Suggestions that specialist inpatient services necessarily offer a positive experience should be viewed with great caution though. A study by Chinn et al. (2011) examined the experiences of 17 individuals with ID placed in out-of-area inpatient settings, often far from home. Of the participants, 80% had a mild ID and 75% had been compulsorily detained. The authors (Chinn et al., 2011) noted that they “were particularly struck by the very negative reports from participants of their treatment by staff. They reported staff using very derogatory language and responding to service users with a lack of respect, fairness and consistency. Descriptions of warm and supportive relationships with staff were missing from most of the accounts” (p. 57). Given that for many participants the admission was triggered by aggressive behavior and physical assaults on others, this complaint by one participant seems very concerning: “Asked for anger management groups once, but nothing happened. I feel I could use something like that to deal with my aggression … nothing seemed to be done about it” (p. 55). Instead, the most widespread intervention in the inpatient units was medication, with all 17 participants taking some form of psychotropic medication.
Perhaps surprisingly, few studies have examined the experiences of individuals with ID who use community-based mental health services. A study of community services for adults with psychosis and ID found that service users, carers, and professionals largely agreed as to what makes for good services but expressed different priorities. The six service users who participated in a focus group prioritized advice, practical help, and having more of a say. The five carers who participated in a separate focus group emphasized the need for good communication between all involved, and for service personnel to know the service user well as a person (Hemmings et al., 2009).

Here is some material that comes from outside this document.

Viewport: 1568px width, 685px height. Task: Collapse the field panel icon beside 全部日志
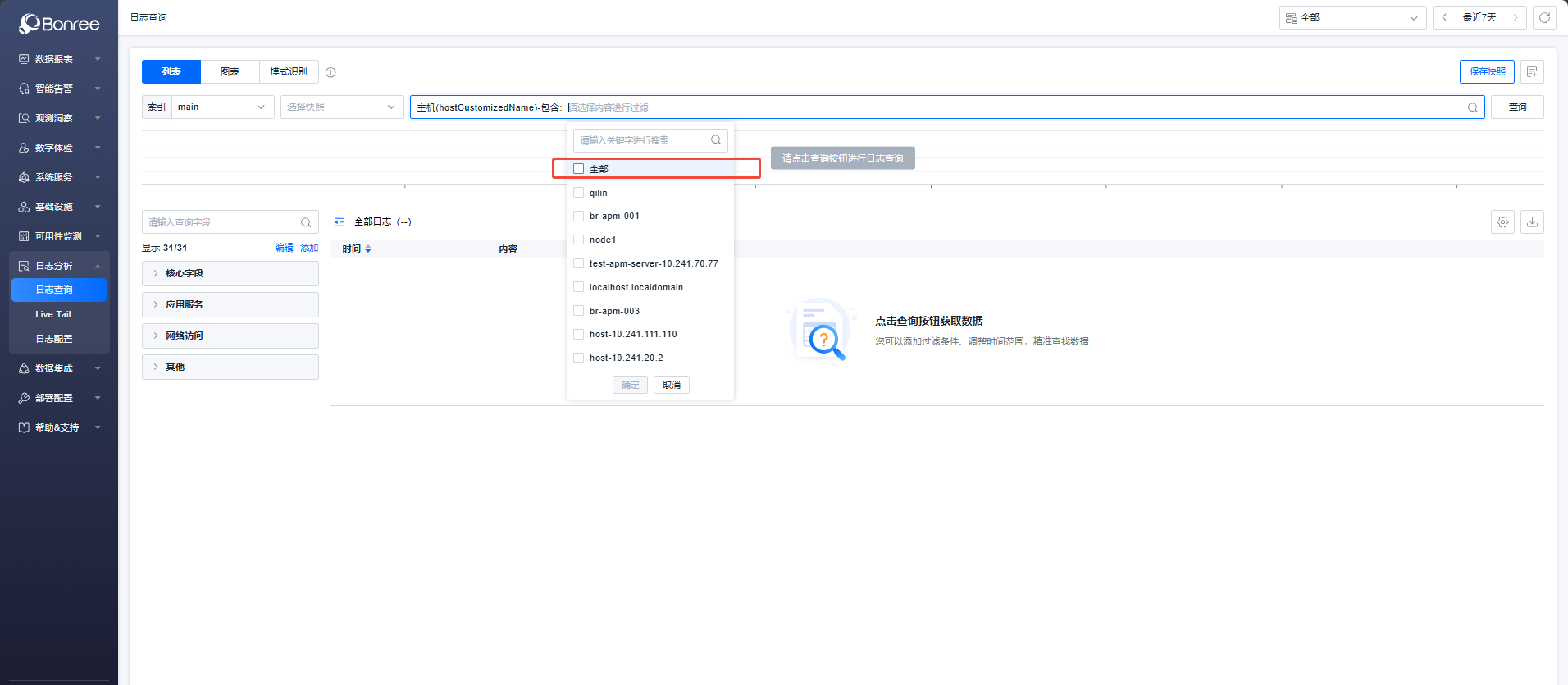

While concerns have repeatedly been expressed about negative attitudes within mainstream services towards providing psychological therapies for this service user group since Bender (1983) first talked of “therapeutic disdain,” little comparative first-hand evidence is available to elucidate how people with ID view the accessibility and quality of therapies received. At a time when people with ID are increasingly expected to access mainstream services, for example to receive psychological therapy as part of large-scale programs such as England’s Improving Access to Psychological Therapies (IAPTs), it seems incumbent to examine to what extent their experiences match the vision set out in good practice guidance (Department of Health, 2009).